If selling your plasma for cash becomes a problem, see if maybe some big bucks lie in your music collection. According to the Goldmine Jazz Album Price Guide (Krause) by Tim Neely, the 1968 version of Miles Davis, Volume 1 on Blue Note is only worth 12 bucks, but the 1955 version with a "deep indentation under label on both sides" is worth $200. Natch, no one in possession of the indented version wants to be reminded that such specific pricing of rarities is often constructed on the questionable recall of dealers' transactions and the willingness of a few high-roller loonies to drive the cost that high. As proof of the fickleness of the value system: You can still buy '30s-era Django Reinhardt 78s for only $5 because no one owns the old Victrolas to play them on. Nonetheless, the guide's thoroughness is impressive: There are nearly 350 Miles Davis listings and almost 250 of Coltrane. What's worth the most? A 1949 mail order-only album of Charlie Parker on Dial will allegedly bring you 4,000 smackers. Worth the least? Almost everything in our record collections. Nearly every album listed here tends to be valued somewhere between $10 and $40.

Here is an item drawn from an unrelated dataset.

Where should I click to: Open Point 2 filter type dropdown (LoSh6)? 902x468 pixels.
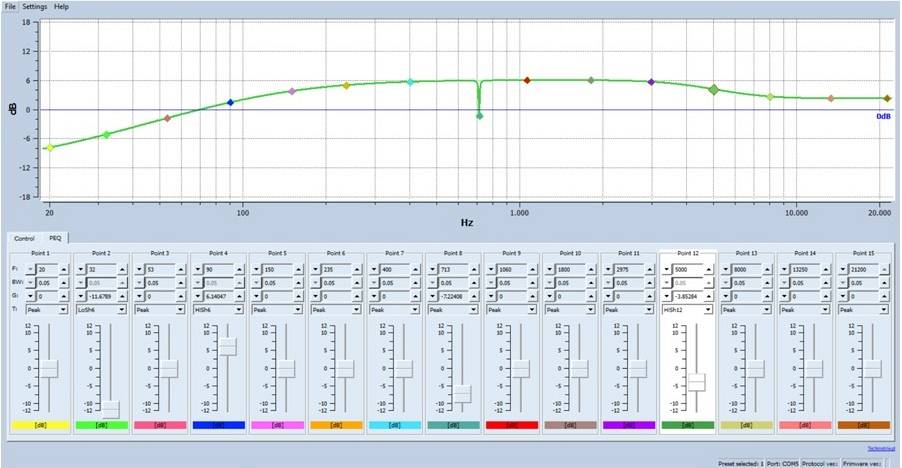[123, 310]
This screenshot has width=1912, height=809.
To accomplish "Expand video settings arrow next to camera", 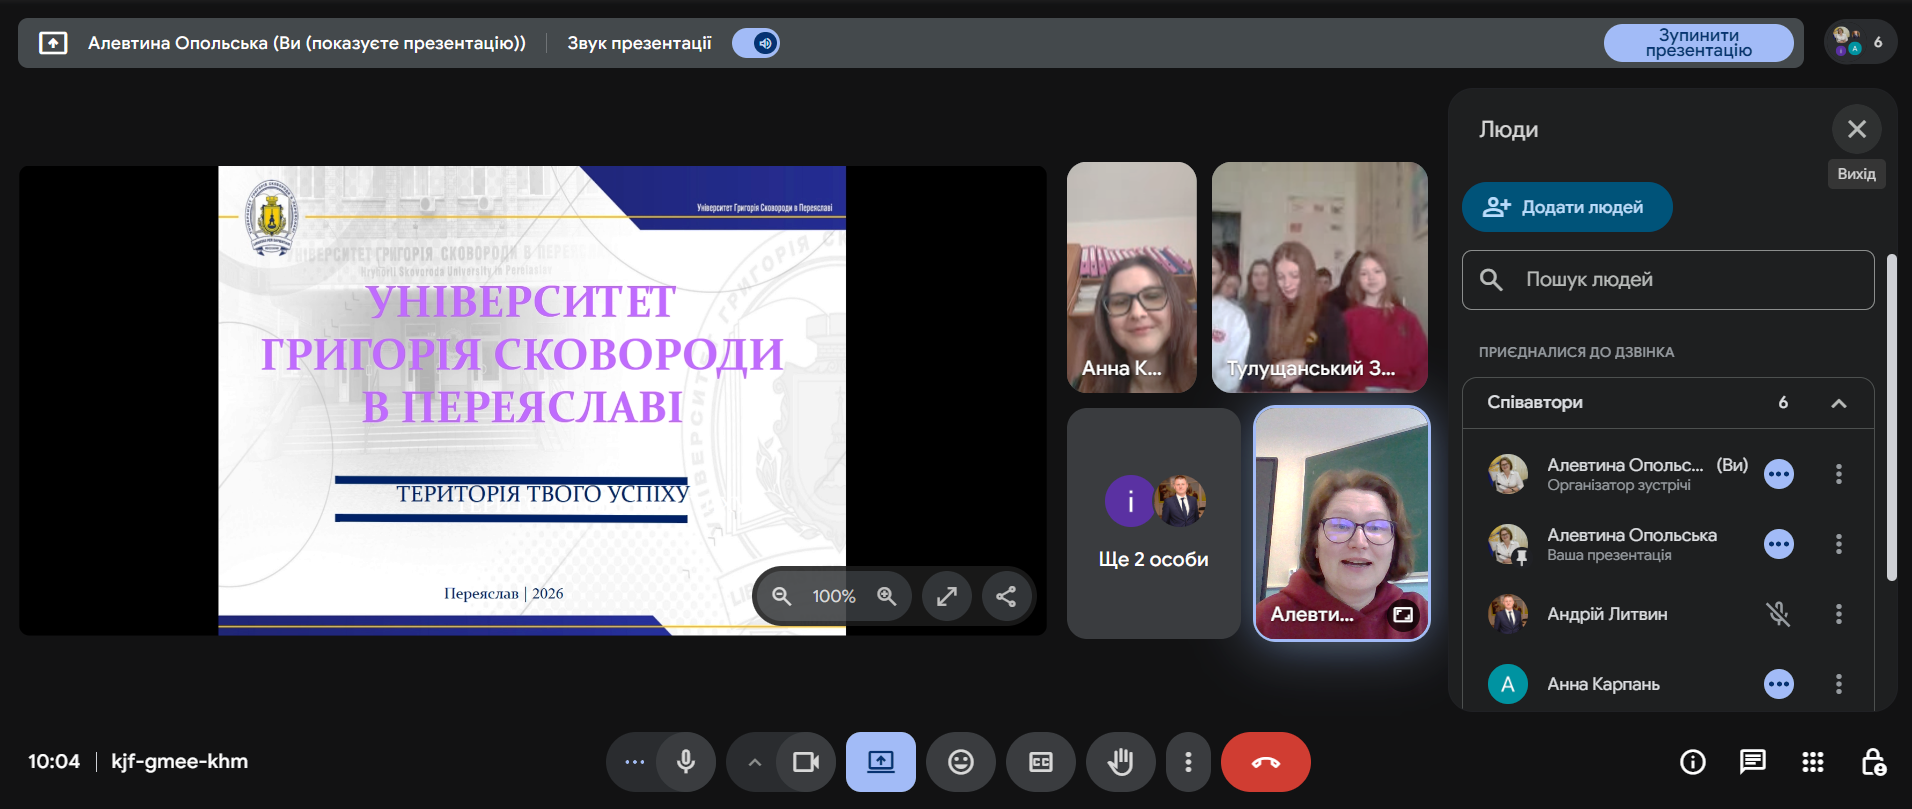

By page nine of Ted Nugent's God, Guns & Rock 'n' Roll (Regnery), the Motor City Madman is saving the life of an assaulted policeman with 16 loads of ammo firing from the ever-present Glock strapped to his waist. "It is wholly irresponsible to go into the world incapable of preventing violence, injury, crime and death," the messianic guitarist/gunslinger preaches. Halfway through the book, he casts his ire at a raccoon as the target: "one less egg-stealing, rabies-carrying vermin on SwampNuge," we're assured. Instead of outrageous rock 'n' roll stories -- music is seldom mentioned -- we're given endless examples of Nugentry through which we, too, can unleash the Warrior Within. Ted suggests we develop a personal relationship with our fish and game department. Ted would shoot a dog in the head if it were chewing on a child. Ted says family gun recreation will bring parents and kids together for "more intense quality time." "Intense" pretty much sums up the book. Buy it today, goddamn it, and don't tramp on the flag walking home from the bookstore.